Omanut. Verein zur Förderung jüdischer Kunst in der Schweiz.

 


Förderpreis.

Seit 1995 vergibt Omanut einen Förderpreis in der Höhe von CHF 4'000. Der Preis wird in der Regel alle zwei Jahre ausgeschrieben und berücksichtigt die verschiedenen Kultursparten Bildende Kunst, Film, Theater, Literatur und Musik. Im Frühling 2012 wurde der Preis im Andenken an den Biologen Dr. Lutz Zwillenberg neu "Omanut-Zwillenberg-Förderpreis" umbenannt. Damit verbunden wurde das Preisgeld auf CHF 10‘000.- angehoben.

 

Förderungswürdig sind qualitativ überzeugende Werke jüdischer Künstlerinnen und Künstler sowie Werke nichtjüdischer Kunstschaffenden, die sich einem jüdischen Thema widmen. Wohnsitz in der Schweiz oder Schweizer Staatsbürgeschaft ist erforderlich.

In der Regel wird nur eine Bewerbung ausgezeichnet. Die Ablehnung eingereichter Bewerbungen wird nicht begründet. Bewerbungen sind jeweils nur in einer der fünf oben genannten Bereichen möglich.

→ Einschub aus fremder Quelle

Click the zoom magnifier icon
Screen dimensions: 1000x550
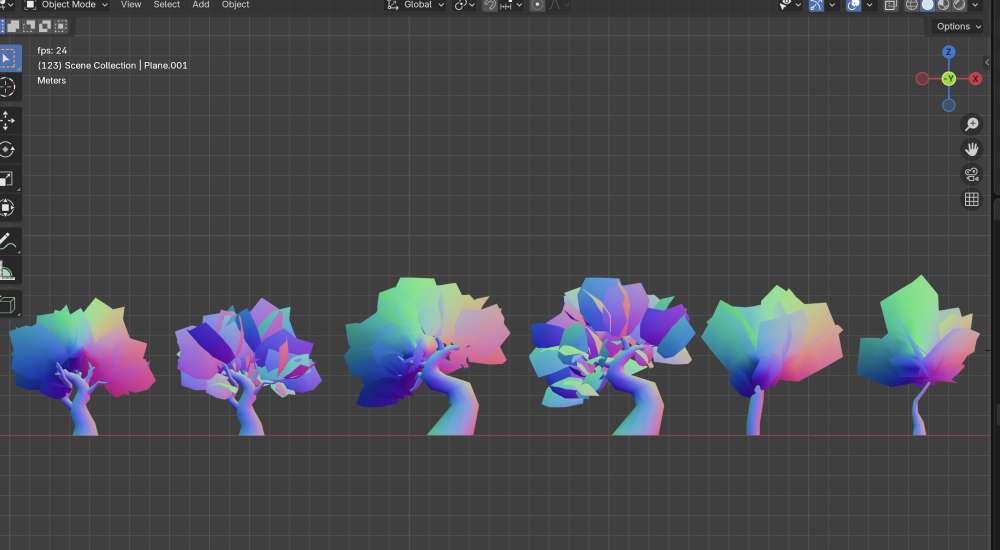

Die Bewerbungsunterlagen sind eingeschrieben bis spätestens

6. Juli 2018 (Datum des Poststempels) zu senden an:

OMANUT, Böcklinstrasse 4, 8032 Zürich, Tel./Fax:

044 915 28 63, E-Mail: omanut@omanut.ch

 

 

Preisträgerin im Jahr 2016 war Michal Lewkowicz. Die 1984 in Israel geborene und seit einigen Jahren in Basel lebende Klarinettistin ist eine vielseitige Künstlerin, deren grosse Leidenschaft die Kammermusik ist. Ihre Freude am Zusammenspiel mit Musikern aus verschiedenen Kulturen hat 2015 zur Gründung des Mizmorim Festivals geführt, deren künstlerische Leitung sie innehat. Omanut zeichnete also nicht nur Michal Lewkowicz's herausragenden musikalischen Leistungen, sondern auch ihr Engagement beim Aufbau eines Festivals für jüdische Musik aus.

Preisträgerin im Jahr 2014 war die Filmerin Hanna Salzer, Berlin und Zürich, mit ihrem Film Mädchenflügel. Eine Begegnung zwischen Laura und Hiba.